**TASK STATEMENT:** Across the listing below, how many lines include the word "computer"? The answer is that number, with nothing added.

**DATASET ENTRIES:**
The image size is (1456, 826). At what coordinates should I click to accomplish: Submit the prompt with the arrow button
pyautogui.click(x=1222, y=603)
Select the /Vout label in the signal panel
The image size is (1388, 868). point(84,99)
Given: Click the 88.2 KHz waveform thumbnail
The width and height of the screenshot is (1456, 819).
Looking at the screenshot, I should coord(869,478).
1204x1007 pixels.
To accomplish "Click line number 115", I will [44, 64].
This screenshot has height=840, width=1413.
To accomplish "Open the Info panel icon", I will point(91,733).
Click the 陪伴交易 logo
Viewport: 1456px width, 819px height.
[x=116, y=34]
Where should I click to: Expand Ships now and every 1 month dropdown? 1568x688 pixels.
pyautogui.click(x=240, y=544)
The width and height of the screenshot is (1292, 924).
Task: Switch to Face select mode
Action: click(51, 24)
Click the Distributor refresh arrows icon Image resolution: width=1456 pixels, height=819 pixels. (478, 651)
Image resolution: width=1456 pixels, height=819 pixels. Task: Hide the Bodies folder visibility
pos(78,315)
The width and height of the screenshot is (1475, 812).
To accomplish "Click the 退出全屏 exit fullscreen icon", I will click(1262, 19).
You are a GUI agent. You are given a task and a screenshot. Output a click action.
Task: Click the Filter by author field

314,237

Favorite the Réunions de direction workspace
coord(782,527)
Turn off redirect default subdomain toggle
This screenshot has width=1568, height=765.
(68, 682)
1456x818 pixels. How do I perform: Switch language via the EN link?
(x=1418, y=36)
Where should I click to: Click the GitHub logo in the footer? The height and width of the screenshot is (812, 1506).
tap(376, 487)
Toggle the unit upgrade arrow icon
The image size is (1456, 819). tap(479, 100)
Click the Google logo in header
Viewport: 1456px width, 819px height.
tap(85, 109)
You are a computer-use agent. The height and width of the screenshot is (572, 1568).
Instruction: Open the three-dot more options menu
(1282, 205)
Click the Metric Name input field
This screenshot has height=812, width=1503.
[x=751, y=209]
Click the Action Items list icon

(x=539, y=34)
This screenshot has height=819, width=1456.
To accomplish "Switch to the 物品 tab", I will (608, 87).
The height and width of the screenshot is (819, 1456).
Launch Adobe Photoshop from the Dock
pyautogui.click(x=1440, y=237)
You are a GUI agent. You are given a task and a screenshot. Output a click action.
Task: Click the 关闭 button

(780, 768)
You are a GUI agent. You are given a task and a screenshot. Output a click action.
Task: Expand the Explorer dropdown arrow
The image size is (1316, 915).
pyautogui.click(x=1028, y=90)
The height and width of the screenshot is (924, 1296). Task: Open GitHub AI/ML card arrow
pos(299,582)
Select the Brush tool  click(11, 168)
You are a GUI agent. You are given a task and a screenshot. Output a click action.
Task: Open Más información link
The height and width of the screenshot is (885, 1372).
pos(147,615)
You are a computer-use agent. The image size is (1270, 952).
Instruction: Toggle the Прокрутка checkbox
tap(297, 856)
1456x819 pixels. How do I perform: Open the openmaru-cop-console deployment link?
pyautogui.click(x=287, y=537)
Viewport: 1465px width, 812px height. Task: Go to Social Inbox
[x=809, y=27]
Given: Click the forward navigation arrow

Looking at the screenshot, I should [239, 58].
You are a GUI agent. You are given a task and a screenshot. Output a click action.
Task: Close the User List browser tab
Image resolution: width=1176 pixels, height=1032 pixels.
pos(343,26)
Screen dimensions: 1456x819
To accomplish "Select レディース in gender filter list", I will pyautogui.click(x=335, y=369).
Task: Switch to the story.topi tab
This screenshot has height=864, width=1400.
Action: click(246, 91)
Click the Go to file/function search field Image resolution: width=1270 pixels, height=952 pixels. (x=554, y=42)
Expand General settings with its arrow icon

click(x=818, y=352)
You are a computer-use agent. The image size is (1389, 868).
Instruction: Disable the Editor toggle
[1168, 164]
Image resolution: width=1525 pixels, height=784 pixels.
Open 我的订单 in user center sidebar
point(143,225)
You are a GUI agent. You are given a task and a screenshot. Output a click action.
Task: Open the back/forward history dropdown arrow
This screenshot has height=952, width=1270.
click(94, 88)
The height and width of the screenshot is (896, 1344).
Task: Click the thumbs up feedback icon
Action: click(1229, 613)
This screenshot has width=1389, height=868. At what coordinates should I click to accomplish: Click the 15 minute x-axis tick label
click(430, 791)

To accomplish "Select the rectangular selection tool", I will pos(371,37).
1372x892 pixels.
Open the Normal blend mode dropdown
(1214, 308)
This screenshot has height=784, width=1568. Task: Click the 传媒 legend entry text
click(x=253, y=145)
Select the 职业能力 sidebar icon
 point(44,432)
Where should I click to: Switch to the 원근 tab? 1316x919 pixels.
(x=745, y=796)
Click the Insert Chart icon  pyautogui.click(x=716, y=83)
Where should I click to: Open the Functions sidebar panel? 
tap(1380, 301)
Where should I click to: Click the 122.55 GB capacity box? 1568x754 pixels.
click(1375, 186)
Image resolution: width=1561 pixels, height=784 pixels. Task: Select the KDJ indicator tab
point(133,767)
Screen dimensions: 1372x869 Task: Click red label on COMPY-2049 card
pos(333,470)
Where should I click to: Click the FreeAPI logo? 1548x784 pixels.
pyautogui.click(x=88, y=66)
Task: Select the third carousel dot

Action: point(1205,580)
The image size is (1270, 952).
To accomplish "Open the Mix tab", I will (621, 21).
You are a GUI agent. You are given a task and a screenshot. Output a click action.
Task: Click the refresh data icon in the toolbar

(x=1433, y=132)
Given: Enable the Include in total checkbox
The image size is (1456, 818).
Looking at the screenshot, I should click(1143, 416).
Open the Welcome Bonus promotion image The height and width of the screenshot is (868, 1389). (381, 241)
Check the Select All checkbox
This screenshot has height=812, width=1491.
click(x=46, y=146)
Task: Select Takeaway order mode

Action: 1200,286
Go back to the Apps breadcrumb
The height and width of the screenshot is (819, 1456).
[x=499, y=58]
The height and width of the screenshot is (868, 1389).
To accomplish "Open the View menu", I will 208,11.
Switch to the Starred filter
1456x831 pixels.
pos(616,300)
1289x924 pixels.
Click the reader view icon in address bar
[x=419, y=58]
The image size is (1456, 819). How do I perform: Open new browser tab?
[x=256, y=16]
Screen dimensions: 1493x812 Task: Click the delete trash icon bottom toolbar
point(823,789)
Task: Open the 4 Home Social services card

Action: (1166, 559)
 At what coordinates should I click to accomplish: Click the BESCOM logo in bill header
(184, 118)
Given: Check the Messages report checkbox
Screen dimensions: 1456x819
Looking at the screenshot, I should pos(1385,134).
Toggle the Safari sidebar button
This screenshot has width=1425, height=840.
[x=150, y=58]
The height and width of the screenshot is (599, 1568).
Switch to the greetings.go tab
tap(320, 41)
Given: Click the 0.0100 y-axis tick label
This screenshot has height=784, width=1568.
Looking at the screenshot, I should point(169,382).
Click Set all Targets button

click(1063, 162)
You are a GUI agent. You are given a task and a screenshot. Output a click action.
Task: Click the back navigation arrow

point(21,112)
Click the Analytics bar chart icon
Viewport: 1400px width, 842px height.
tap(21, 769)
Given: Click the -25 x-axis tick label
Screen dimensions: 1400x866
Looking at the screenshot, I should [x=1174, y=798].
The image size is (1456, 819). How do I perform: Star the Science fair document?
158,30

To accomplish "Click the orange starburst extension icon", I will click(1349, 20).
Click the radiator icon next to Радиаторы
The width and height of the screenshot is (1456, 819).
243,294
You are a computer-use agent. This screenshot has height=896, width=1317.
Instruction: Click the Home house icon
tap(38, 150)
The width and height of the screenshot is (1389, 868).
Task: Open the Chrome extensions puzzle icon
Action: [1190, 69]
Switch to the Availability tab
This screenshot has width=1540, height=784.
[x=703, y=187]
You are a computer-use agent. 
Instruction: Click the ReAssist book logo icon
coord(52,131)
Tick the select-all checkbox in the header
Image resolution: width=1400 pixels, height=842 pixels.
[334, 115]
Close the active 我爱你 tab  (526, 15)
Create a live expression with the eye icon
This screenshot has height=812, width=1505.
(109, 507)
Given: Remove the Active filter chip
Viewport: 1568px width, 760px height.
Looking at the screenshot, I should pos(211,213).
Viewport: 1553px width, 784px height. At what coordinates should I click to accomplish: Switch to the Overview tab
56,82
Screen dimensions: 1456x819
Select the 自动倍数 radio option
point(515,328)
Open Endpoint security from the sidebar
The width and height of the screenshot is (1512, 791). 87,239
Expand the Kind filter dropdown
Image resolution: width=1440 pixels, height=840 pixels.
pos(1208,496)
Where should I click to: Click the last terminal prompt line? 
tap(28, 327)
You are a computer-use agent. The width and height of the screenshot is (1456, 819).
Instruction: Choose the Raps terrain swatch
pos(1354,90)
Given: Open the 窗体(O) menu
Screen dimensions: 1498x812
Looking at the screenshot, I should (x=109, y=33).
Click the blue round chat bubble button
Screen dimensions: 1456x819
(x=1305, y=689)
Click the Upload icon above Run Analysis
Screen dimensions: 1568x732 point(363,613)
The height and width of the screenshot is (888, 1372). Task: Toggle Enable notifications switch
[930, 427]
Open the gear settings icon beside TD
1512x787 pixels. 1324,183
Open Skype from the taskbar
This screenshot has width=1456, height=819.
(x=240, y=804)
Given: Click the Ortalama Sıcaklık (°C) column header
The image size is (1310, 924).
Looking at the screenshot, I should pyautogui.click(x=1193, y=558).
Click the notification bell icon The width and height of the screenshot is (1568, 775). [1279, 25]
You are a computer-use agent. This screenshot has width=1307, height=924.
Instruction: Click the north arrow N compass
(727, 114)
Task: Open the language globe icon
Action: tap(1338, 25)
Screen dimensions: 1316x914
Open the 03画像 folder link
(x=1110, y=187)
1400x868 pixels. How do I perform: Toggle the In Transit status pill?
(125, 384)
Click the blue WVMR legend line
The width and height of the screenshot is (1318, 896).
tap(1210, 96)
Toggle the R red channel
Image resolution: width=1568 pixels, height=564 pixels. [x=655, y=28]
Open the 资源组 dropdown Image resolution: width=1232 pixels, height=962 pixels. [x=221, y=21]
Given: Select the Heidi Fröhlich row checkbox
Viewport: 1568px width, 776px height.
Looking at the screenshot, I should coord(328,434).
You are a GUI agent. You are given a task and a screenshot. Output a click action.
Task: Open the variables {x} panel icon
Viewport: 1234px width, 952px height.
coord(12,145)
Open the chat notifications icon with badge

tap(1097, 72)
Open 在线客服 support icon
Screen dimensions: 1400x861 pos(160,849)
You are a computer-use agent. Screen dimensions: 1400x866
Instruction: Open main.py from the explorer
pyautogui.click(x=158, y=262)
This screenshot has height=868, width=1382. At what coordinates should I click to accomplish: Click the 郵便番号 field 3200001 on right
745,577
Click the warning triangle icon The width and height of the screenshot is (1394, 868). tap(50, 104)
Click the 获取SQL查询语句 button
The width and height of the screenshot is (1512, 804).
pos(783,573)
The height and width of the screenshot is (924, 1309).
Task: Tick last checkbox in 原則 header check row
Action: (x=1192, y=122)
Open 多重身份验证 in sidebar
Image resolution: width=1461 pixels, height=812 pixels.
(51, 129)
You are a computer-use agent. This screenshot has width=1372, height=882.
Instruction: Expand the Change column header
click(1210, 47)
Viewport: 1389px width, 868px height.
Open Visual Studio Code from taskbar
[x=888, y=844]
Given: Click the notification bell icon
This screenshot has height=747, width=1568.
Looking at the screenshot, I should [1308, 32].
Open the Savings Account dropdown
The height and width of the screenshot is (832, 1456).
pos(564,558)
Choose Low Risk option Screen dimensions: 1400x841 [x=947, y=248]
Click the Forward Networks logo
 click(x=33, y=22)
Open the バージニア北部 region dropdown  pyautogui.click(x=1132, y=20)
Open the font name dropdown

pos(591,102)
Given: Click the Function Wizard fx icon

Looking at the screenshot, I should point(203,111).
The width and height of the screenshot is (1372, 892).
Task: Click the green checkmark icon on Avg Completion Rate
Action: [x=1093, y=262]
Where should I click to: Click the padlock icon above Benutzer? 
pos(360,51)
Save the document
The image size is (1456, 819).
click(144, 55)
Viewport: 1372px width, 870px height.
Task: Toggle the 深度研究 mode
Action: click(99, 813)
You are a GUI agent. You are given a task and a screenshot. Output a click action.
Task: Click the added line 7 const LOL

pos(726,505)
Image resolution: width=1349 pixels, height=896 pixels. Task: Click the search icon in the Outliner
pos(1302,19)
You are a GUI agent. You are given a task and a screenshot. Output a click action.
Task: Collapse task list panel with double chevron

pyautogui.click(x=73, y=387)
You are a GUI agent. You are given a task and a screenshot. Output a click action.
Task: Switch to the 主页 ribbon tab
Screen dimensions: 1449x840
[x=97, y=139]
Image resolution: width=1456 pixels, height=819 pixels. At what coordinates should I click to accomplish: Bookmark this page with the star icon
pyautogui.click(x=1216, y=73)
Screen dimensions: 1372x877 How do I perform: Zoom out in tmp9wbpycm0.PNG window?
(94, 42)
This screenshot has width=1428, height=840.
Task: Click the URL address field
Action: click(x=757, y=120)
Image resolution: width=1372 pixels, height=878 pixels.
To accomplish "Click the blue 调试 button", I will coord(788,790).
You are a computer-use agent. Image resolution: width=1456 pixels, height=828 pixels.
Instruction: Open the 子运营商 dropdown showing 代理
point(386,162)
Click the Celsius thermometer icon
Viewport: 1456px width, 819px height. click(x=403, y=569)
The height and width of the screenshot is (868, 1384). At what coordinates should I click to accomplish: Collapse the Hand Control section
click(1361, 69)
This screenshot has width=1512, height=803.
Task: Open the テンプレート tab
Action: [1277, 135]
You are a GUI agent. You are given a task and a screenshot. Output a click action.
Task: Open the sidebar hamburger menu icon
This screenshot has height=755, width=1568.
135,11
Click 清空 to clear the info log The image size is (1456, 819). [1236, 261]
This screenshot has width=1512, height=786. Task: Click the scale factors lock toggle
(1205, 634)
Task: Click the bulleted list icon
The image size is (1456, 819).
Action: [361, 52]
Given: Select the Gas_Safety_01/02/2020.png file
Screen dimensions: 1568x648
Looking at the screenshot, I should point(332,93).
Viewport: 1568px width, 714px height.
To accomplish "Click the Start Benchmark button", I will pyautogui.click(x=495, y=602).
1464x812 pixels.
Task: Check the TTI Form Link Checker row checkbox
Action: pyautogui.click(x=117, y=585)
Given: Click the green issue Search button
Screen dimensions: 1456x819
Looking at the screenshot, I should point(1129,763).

**RESULT OF THIS TASK:** 10